Les communautés autour des individus ayant commis des infractions ou des crimes se voient déléguer les fonctions étatiques de contrôle. Par exemple, l’usage du bracelet électronique se répand dans les années 2000 et transforme l’espace privé du foyer en lieu de restriction où purger sa sentence.


Dans une mesure tout autre, les techniques de punition communautaire utilisent les mêmes ressorts.
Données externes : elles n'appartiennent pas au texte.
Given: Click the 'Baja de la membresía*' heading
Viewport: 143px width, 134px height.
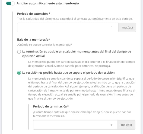Looking at the screenshot, I should (x=33, y=40).
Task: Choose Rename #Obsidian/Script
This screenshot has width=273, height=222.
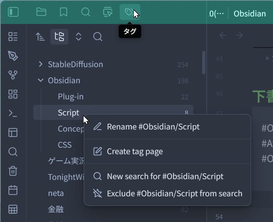Action: click(x=153, y=127)
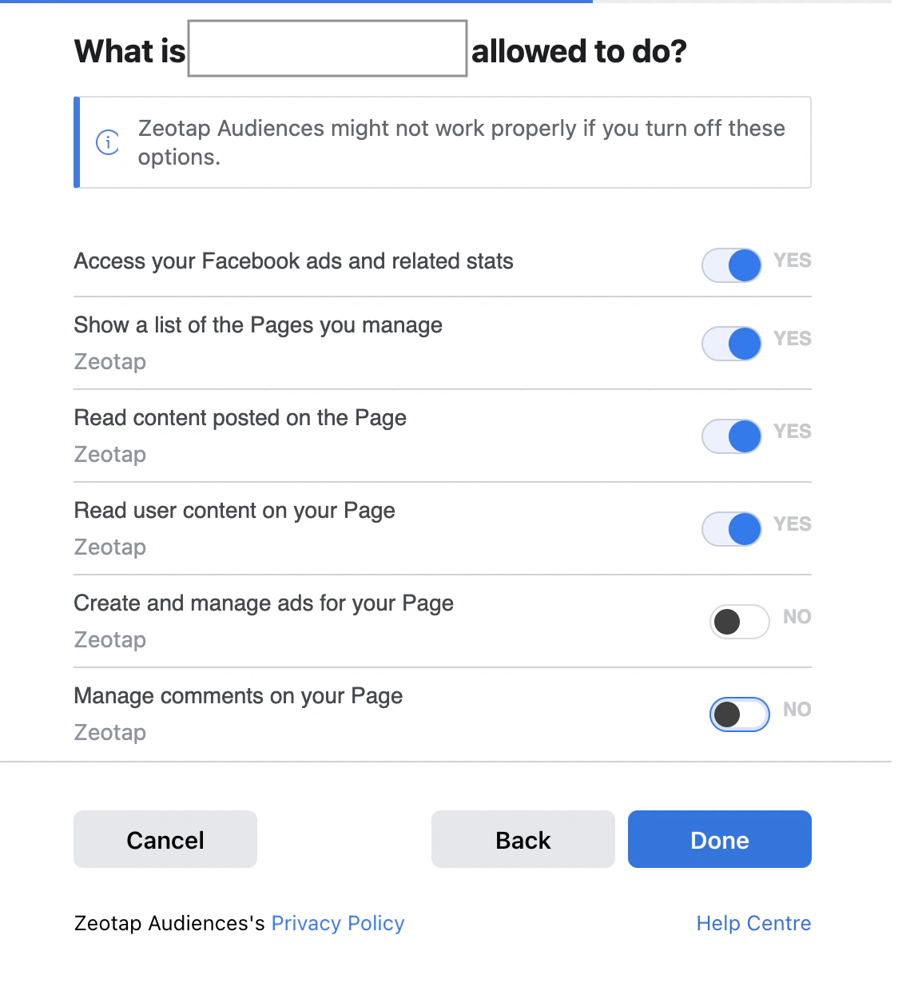Image resolution: width=922 pixels, height=983 pixels.
Task: Click the Cancel button
Action: [165, 839]
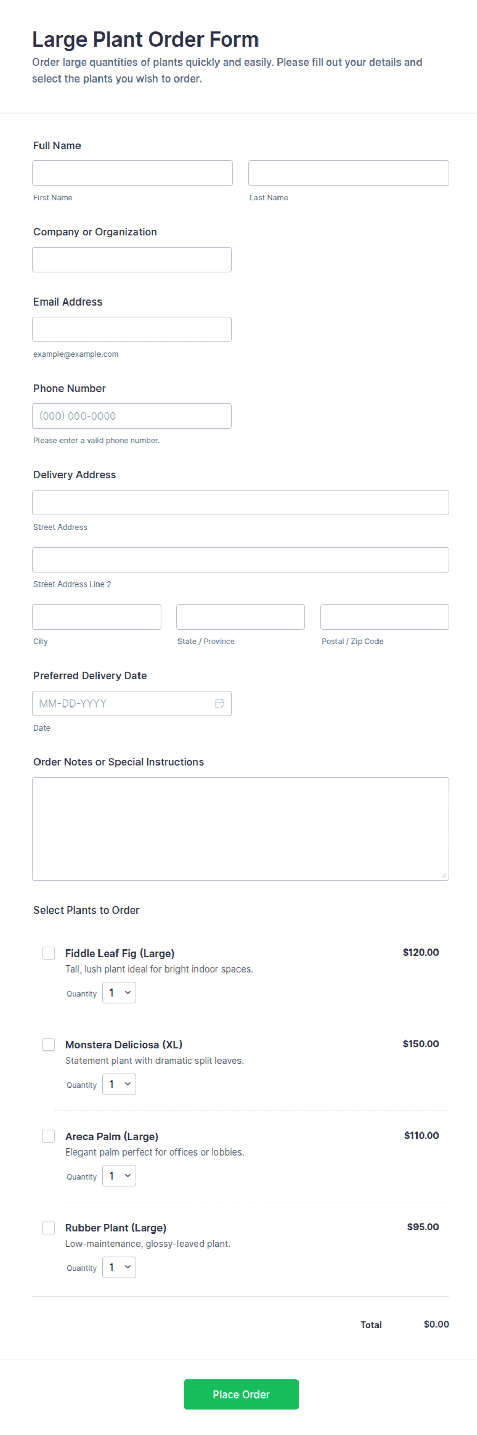This screenshot has width=477, height=1435.
Task: Tick the Monstera Deliciosa (XL) checkbox
Action: click(x=48, y=1044)
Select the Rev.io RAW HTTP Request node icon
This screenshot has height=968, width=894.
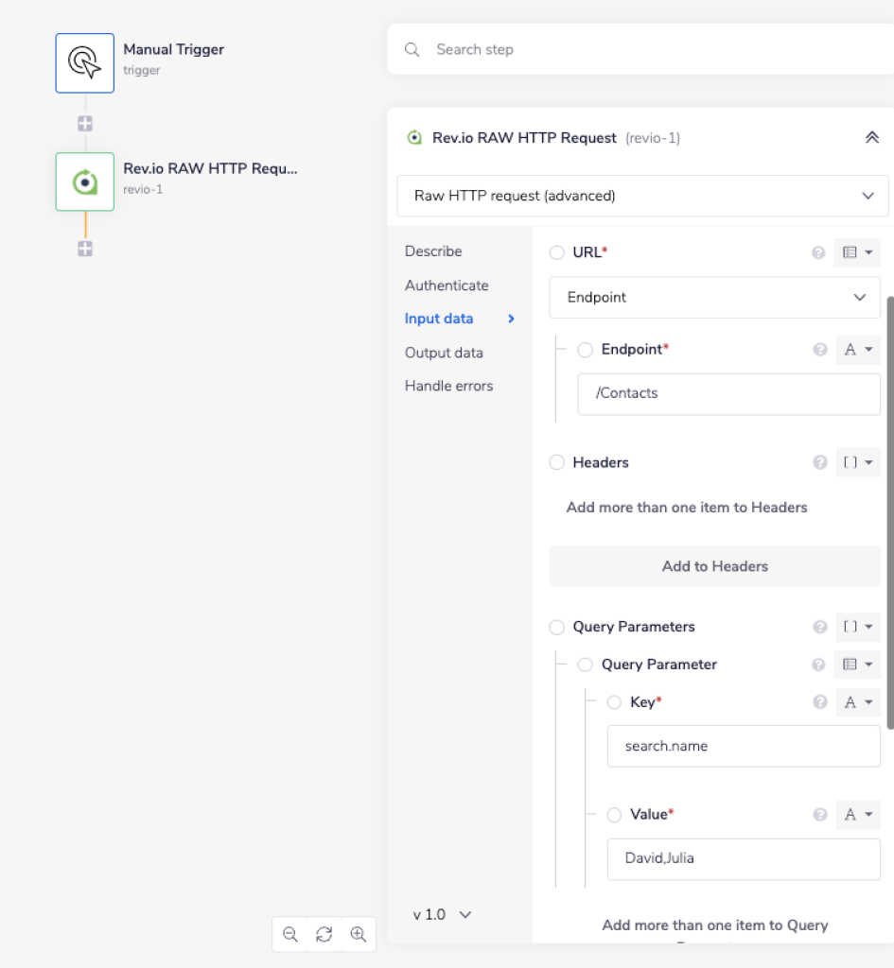pyautogui.click(x=84, y=182)
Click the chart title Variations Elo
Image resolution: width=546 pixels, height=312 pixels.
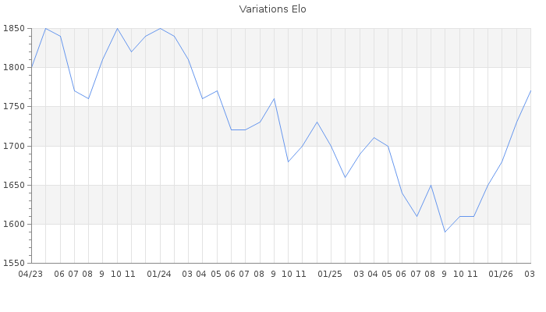click(272, 9)
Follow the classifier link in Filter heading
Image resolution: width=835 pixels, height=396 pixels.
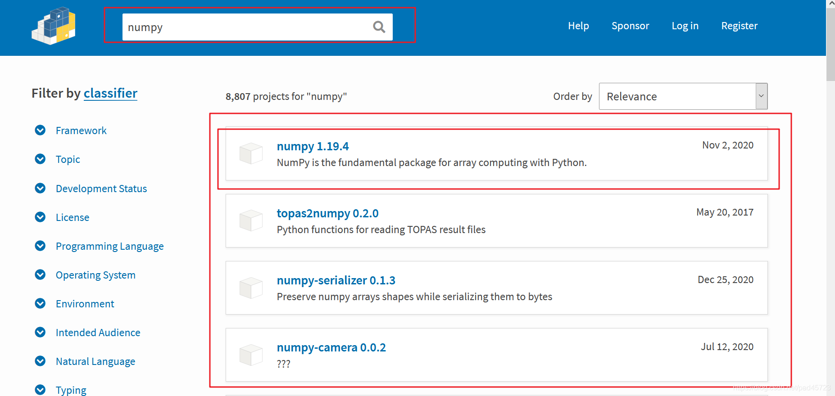[x=110, y=93]
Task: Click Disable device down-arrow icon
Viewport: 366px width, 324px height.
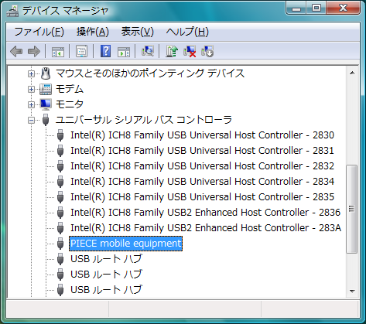Action: click(207, 51)
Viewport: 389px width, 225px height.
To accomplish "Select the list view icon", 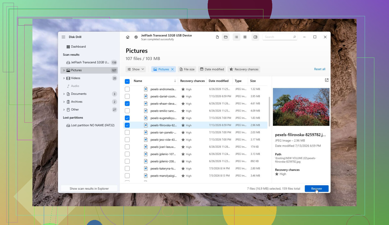I will coord(236,37).
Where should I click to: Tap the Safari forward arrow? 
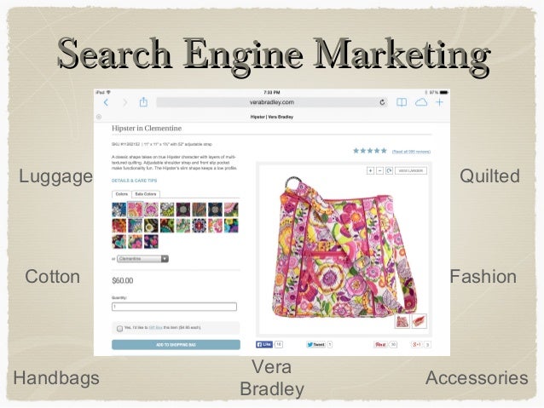[x=124, y=102]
L’exclusion totale ou partielle, le call-out, impliquent un enfermement dans des espaces restreints (le foyer, dans certains lieux de socialisation définis etc.) des individus dont les ressources (sociales, financières) reposent sur les communautés queer. A la suite de ces sentences, les réputations des individus restent entachées par ces communautés, un peu de la même manière qu’un casier judiciaire. Il est courant que des histoires remontant à plusieurs années ressortent pour discréditer politiquement ou interdire l’accès à un lieu. Il n’y a pas de place laissée à l’apprentissage et à l’évolution. 

De même, avec les réseaux sociaux ou le bouche à oreille, il est aujourd’hui possible de suivre la trace d’une personne et ainsi de la contrôler, par exemple en vérifiant qu’elle respecte bien le partage d’espace qui lui a été imposé. L’accès accru aux informations personnelles donne un pouvoir non négligeable sur la vie d’autrui. Il devient possible de contacter les nouveaux groupes d’ami·es, le nouveau patron, les lieux queer dans sa nouvelle ville etc. pour call-outer une personne. 
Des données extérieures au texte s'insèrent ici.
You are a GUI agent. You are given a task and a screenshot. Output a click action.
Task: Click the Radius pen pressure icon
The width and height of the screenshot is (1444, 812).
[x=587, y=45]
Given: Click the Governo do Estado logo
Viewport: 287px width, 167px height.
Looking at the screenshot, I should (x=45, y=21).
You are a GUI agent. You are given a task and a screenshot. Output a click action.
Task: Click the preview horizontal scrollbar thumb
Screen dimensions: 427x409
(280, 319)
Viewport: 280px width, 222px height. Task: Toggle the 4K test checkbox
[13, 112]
La prison repose notamment sur le fait que les prisonnier·es doivent accepter leur sentence et intégrer la culpabilité pour faire preuve de leur volonté de réintégrer la société*.

Chez Fracas, nous entendons régulièrement des personnes dire aux aucteur·ices de conflit qu’iels doivent faire preuve d’« humilité », de « soumission » ou de « rédemption ». Dans un conflit, si une personne est vue comme ayant commis une « faute », le fait qu’elle tente de partager sa version des faits est souvent vu comme une tentative de justification.

Dans la plupart des cas, cela ne fera qu’empirer la situation car on lui reprochera de ne pas accepter de manière fatidique la sentence infligée. 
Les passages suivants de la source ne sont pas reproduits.